Titan
- Product type: Ice hockey sticks
- Owner: Birch Hill Equity Partners
- Country: Finland
- Introduced: 1966

= Titan (ice hockey) =

Finnish brand of ice hockey equipment

Titan is a brand of ice hockey sticks owned by Birch Hill Equity Partners through its portfolio company Sport Maska Inc. The company Titan OY was founded in Tampere, Finland in 1966 by Antti-Jussi Tiitola (1936–2021), and began by making alpine skis. Later in its first year of operations, Titan began manufacturing ice hockey sticks. Until the 1960s, hockey stick manufacturing was seen primarily as carpentry. Tiitola, an engineer by training, introduced science and technology to the design and production of sticks.

In 1972, Tiitola sold Titan OY to the sporting goods company Karhu, which then changed its name to Karhu-Titan. Karhu continued to manufacture Titan sticks, and then in 1979 transferred production to its partly owned Canadian arm, Karhu-Titan Canada Ltd. That same year, Karhu signed a deal with Wayne Gretzky to use Titan sticks exclusively. The company made a specially designed model for him that he used until 1990, at which point he switched to an Easton two-piece aluminium stick.

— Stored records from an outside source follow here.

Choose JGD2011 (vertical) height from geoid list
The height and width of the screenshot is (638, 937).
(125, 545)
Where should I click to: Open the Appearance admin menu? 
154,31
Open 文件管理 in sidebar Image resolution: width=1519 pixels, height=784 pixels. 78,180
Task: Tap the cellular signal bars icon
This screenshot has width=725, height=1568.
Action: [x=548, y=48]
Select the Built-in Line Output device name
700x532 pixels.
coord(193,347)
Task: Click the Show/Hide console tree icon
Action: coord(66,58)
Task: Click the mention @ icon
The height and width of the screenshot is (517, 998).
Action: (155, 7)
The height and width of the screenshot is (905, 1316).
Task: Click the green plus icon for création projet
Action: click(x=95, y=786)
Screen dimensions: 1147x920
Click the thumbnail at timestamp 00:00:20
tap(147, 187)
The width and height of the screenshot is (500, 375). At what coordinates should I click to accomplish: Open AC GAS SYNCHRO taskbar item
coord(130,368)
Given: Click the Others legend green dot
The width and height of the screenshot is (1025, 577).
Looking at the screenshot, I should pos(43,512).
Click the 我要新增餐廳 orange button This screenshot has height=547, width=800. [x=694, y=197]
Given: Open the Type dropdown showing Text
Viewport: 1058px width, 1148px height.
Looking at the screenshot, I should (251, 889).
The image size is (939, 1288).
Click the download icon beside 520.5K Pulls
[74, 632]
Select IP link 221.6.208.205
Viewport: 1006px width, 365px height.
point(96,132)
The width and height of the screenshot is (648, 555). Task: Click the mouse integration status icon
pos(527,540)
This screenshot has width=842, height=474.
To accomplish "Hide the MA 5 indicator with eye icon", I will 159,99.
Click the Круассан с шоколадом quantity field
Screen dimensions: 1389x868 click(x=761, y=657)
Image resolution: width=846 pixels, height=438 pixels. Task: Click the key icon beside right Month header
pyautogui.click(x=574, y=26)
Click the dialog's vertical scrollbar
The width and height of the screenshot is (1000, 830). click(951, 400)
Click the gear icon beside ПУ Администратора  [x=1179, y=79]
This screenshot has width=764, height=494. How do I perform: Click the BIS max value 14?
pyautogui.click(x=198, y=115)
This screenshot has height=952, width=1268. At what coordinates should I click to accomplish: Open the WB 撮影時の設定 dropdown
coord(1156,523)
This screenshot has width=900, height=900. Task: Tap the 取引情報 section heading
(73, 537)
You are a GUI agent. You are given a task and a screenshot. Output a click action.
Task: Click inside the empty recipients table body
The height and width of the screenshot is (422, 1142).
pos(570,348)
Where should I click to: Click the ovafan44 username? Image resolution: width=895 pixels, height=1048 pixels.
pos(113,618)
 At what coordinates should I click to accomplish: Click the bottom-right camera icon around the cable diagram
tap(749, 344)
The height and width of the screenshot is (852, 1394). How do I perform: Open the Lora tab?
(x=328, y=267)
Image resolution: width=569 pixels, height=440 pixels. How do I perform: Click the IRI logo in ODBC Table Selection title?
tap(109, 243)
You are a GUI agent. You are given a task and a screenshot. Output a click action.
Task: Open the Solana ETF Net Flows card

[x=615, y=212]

In 1998, Karhu Canada, which had been renamed the Sports Holdings Corporation, was purchased by SLM International, which was renamed The Hockey Company the following year. At this time, the Titan brand was mostly phased out. In 2004, Reebok purchased The Hockey Company, then in 2005, Reebok was purchased by Adidas. In 2017, Adidas sold all of its hockey operations, which were consolidated in the subsidiary Sport Maska Inc., to the private equity firm Birch Hill Equity Partners. Although Sport Maska's main brand is CCM, occasionally it makes retro sticks and apparel using the Titan name.